Exercise requirements:
Return every line from the one with "The height and width of the screenshot is (315, 820)." through the one with "Given: Click the RETURN link", inclusive, exactly as it appears below.

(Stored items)

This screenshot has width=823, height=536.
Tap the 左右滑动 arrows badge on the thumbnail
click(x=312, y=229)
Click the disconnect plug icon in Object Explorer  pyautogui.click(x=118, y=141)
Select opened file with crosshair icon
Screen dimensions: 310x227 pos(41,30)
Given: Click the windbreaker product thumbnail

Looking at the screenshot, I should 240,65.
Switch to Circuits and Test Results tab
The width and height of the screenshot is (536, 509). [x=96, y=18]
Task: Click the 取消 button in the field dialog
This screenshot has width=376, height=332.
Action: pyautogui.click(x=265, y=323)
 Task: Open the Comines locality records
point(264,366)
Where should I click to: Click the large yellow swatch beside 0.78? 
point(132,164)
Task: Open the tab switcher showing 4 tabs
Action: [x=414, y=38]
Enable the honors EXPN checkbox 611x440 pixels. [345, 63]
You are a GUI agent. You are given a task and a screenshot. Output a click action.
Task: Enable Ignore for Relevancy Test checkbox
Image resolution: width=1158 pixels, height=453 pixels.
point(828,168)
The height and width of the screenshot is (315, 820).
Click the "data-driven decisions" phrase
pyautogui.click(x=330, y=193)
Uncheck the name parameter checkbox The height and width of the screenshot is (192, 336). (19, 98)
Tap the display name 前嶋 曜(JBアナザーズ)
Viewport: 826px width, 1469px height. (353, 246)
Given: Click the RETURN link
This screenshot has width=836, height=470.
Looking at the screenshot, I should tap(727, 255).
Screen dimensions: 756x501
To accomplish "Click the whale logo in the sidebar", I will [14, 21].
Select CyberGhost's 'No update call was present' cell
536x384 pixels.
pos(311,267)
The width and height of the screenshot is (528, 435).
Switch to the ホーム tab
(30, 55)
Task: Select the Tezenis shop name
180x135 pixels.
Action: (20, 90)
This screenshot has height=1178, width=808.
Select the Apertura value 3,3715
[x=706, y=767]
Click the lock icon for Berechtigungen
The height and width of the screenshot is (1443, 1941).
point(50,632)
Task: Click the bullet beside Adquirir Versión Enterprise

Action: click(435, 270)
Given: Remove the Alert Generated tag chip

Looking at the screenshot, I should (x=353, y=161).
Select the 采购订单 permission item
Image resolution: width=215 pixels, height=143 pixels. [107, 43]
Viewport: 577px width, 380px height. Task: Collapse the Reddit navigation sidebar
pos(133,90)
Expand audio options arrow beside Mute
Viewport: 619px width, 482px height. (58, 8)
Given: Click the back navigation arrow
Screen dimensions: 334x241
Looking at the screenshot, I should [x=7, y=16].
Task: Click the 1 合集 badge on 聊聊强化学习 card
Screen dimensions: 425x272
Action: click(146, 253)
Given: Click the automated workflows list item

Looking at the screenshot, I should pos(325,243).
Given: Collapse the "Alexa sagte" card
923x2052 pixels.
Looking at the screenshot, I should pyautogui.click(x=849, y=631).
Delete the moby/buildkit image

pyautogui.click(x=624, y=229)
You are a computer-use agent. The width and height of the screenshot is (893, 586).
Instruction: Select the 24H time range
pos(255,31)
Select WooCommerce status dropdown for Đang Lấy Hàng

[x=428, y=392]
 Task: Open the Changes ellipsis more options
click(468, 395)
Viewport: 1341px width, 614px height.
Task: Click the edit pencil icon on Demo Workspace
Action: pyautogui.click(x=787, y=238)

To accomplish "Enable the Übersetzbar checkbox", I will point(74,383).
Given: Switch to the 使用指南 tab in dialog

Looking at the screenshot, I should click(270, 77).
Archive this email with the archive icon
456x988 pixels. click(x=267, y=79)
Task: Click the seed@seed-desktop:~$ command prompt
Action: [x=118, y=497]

Solution to this problem:
The height and width of the screenshot is (315, 820).
Click the "data-driven decisions" phrase
pyautogui.click(x=330, y=193)
Uncheck the name parameter checkbox The height and width of the screenshot is (192, 336). (19, 98)
Tap the display name 前嶋 曜(JBアナザーズ)
Viewport: 826px width, 1469px height. (353, 246)
Given: Click the RETURN link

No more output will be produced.